Every line from the start of the records below to the line containing "This screenshot has width=1456, height=834." should be retyped exactly, that line included, and no others.

Collected data —

++++++++++

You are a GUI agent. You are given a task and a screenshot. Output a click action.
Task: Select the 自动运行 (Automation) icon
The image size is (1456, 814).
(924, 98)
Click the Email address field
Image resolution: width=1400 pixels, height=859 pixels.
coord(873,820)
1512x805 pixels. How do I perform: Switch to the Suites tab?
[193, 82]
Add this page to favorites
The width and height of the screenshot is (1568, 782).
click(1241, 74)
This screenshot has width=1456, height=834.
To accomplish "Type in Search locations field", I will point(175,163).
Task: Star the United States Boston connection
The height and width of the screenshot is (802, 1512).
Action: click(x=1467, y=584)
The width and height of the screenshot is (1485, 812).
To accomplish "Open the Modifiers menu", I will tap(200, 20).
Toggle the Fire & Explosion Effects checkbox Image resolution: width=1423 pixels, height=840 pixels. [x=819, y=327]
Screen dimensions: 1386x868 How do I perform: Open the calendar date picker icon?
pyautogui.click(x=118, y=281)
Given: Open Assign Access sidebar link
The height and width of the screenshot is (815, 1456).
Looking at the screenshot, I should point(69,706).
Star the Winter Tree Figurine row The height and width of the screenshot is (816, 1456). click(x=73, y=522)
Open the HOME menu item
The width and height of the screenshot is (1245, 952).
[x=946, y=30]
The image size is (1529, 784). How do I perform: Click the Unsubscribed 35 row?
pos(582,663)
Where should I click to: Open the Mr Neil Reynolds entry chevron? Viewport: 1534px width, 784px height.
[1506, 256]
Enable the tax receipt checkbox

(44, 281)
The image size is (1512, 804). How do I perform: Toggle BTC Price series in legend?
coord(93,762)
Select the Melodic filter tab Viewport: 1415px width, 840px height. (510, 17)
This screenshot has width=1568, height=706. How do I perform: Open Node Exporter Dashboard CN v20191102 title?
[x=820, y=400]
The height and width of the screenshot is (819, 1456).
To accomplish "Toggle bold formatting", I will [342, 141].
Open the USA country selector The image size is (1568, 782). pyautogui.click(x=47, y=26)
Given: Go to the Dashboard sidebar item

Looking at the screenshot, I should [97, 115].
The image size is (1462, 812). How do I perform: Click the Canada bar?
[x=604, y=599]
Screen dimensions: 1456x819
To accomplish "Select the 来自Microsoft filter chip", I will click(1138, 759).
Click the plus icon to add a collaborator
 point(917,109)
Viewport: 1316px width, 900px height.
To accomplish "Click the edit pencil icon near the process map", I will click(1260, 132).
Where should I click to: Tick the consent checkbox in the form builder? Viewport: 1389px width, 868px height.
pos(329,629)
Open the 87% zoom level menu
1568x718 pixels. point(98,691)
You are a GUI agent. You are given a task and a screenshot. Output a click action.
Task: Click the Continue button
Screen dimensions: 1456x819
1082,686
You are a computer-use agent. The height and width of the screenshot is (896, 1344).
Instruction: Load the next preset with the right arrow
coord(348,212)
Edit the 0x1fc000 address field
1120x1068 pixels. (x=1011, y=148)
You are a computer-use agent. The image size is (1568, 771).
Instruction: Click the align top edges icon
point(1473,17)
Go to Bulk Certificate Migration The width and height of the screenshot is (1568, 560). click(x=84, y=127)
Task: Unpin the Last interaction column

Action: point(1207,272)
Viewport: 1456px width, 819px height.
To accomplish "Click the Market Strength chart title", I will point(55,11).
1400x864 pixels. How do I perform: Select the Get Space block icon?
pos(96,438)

++++++++++

Solution below —
You are a GUI agent. You are given a task and a screenshot. Output a click action.
Task: Select the 自动运行 (Automation) icon
The image size is (1456, 814).
(924, 98)
Click the Email address field
Image resolution: width=1400 pixels, height=859 pixels.
coord(873,820)
1512x805 pixels. How do I perform: Switch to the Suites tab?
[193, 82]
Add this page to favorites
The width and height of the screenshot is (1568, 782).
click(1241, 74)
This screenshot has width=1456, height=834.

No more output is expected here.